That fact is that what defines the tea partyers is not, as they claim, adherence to self-defined and bizarre constitutional principles, or a groundswell of anger at intrusive government. Rather, it is an appeal to the basic and ridiculous American fear of government. So, though they purport to be a bold new populist force in the American polity, the tea partyers are actually a manifestation of a timid old force. And that's a problem. Why?
- Because change is only a slogan for them,
- because Americans don't have the political will to encourage their government to act boldly when necessary, and
- because we shrink from addressing the things that assail us.
And so it is that we aren't likely to get the car out of the ditch anytime soon, Obama's pronouncements notwithstanding.
And yet, while Americans cling to their self-image of intrepidness here in the land of the free and the home of the brave, we keep demonstrating in the privacy of the voting booths that we are anything but. We just don't seem to have the nerve to act, politically, on our innermost beliefs.
Instead of bold adventurers, confronting our demons, we are a nation of the frightened, hoping to somehow turn back the clock as we rail against the only tool that can really help us: political action.
The price we are paying for our cowardice
In the wreckage of lost jobs, there is lost power in the international marketplace.
Alone among the world's economic powers, the United States is suffering through a deep jobs slump -- that can't be explained by the rest of the economy's performance.
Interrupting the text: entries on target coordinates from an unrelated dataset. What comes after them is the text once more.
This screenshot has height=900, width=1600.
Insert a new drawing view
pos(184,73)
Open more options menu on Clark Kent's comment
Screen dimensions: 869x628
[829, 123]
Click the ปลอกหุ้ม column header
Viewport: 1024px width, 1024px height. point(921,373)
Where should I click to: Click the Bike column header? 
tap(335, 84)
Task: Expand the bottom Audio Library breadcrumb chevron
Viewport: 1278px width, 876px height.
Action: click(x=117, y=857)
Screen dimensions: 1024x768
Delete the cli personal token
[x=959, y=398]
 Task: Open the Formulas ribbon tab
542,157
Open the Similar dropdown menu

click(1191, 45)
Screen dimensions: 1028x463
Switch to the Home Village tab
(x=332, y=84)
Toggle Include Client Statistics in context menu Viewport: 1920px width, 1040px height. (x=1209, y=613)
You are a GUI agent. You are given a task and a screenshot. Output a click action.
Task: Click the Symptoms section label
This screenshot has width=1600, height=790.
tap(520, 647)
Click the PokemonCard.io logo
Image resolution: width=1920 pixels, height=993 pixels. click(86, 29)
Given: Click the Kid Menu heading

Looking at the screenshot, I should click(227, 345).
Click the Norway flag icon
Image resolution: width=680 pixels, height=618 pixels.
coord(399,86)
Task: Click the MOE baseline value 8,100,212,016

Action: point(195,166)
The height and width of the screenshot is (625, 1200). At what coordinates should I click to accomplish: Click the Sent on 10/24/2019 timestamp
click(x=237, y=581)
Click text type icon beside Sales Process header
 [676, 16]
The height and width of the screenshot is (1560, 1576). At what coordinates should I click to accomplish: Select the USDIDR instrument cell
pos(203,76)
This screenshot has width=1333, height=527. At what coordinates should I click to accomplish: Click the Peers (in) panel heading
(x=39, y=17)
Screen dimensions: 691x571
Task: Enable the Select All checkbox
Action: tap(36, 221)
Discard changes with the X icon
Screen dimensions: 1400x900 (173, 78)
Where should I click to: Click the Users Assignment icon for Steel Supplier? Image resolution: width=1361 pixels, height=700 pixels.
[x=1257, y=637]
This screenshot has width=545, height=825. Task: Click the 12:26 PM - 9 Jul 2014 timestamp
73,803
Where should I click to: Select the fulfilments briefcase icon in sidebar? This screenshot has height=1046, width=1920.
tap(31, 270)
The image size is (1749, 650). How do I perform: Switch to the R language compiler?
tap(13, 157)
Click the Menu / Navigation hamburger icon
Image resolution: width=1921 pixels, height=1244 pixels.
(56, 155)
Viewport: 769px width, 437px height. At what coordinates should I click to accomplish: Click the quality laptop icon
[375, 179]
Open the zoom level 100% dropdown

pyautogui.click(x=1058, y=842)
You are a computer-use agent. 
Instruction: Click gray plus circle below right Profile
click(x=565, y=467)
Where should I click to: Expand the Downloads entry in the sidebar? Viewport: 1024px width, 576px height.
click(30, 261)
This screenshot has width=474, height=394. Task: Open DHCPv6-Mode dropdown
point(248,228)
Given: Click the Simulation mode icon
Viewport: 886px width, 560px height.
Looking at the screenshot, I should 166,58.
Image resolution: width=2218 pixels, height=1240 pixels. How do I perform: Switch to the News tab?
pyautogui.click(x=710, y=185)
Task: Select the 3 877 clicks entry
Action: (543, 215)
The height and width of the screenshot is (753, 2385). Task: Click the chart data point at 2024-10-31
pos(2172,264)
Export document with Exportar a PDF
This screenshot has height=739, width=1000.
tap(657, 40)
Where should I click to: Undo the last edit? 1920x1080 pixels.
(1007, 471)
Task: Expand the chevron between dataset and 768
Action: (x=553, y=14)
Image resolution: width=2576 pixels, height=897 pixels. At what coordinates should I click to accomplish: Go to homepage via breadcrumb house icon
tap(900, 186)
The gross domestic product here -- the total value of all goods and services -- has recovered from the recession better than in Britain, Germany, Japan or Russia. Yet it's a greatly shrunken group of American workers, working harder and more efficiently than ever, that is producing these goods and services. Which means that our unemployment rate is higher than in Britain or Russia and much higher than in Germany or Japan, according to a study of worldwide job markets that the Gallup organization recently released. The American jobless rate is also now higher even than China's, Gallup found. The only European countries with worse unemployment than the United States tend to be those still mired in crisis, like Greece, Ireland and Spain.